━━ Stored data ━━

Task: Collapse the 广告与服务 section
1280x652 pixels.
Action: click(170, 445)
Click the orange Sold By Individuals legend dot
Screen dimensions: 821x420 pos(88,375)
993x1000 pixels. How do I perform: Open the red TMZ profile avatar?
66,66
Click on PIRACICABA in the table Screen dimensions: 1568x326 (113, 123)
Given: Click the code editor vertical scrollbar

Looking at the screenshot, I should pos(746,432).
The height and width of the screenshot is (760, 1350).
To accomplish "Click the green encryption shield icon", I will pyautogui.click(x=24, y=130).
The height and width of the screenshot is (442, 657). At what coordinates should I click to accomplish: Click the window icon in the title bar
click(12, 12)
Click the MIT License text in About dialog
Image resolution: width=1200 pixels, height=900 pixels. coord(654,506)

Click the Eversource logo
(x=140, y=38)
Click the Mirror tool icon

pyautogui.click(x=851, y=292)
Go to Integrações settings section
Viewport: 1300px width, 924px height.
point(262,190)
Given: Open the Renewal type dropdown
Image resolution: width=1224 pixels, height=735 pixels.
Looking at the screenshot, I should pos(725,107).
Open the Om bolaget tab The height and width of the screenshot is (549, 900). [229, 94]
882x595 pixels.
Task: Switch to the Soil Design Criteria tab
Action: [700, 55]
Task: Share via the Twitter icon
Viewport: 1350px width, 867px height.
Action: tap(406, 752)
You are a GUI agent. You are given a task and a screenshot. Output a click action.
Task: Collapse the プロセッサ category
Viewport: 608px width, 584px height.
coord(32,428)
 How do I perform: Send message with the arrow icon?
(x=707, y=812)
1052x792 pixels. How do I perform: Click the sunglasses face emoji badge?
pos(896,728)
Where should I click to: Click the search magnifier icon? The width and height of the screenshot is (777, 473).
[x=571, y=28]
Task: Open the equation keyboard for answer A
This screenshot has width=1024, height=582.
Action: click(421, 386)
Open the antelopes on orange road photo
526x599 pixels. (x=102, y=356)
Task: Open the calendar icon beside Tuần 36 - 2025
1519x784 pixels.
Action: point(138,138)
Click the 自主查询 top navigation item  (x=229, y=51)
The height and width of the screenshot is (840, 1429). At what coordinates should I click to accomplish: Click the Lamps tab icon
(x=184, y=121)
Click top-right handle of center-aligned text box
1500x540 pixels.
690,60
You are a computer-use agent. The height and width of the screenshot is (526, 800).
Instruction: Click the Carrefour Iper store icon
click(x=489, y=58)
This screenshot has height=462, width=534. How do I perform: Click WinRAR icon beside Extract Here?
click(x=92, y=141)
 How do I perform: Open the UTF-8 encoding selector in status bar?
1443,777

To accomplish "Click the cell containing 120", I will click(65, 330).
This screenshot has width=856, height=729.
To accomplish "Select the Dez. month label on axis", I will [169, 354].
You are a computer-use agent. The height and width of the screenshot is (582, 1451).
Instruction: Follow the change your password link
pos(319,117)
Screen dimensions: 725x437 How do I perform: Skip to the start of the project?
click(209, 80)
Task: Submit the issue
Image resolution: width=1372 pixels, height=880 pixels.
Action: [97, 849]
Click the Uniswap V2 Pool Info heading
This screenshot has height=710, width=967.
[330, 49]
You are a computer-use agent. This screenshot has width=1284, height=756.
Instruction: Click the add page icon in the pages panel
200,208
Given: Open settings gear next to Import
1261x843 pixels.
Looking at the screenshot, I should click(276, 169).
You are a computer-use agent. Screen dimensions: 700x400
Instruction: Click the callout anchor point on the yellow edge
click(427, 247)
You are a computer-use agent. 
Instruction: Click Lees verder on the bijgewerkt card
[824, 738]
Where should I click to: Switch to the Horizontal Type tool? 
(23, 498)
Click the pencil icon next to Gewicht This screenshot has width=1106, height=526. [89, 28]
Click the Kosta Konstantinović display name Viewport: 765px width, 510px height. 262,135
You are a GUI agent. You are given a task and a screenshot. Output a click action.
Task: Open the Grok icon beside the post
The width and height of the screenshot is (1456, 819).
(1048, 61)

━━━

## Exercise goal
Please copy only the lines from the one with "You are a computer-use agent. Screen" through the final line of the records above, both ends included.

## Result below
You are a computer-use agent. Screen dimensions: 700x400
Instruction: Click the callout anchor point on the yellow edge
click(427, 247)
You are a computer-use agent. 
Instruction: Click Lees verder on the bijgewerkt card
[824, 738]
Where should I click to: Switch to the Horizontal Type tool? 
(23, 498)
Click the pencil icon next to Gewicht This screenshot has width=1106, height=526. [89, 28]
Click the Kosta Konstantinović display name Viewport: 765px width, 510px height. 262,135
You are a GUI agent. You are given a task and a screenshot. Output a click action.
Task: Open the Grok icon beside the post
The width and height of the screenshot is (1456, 819).
(1048, 61)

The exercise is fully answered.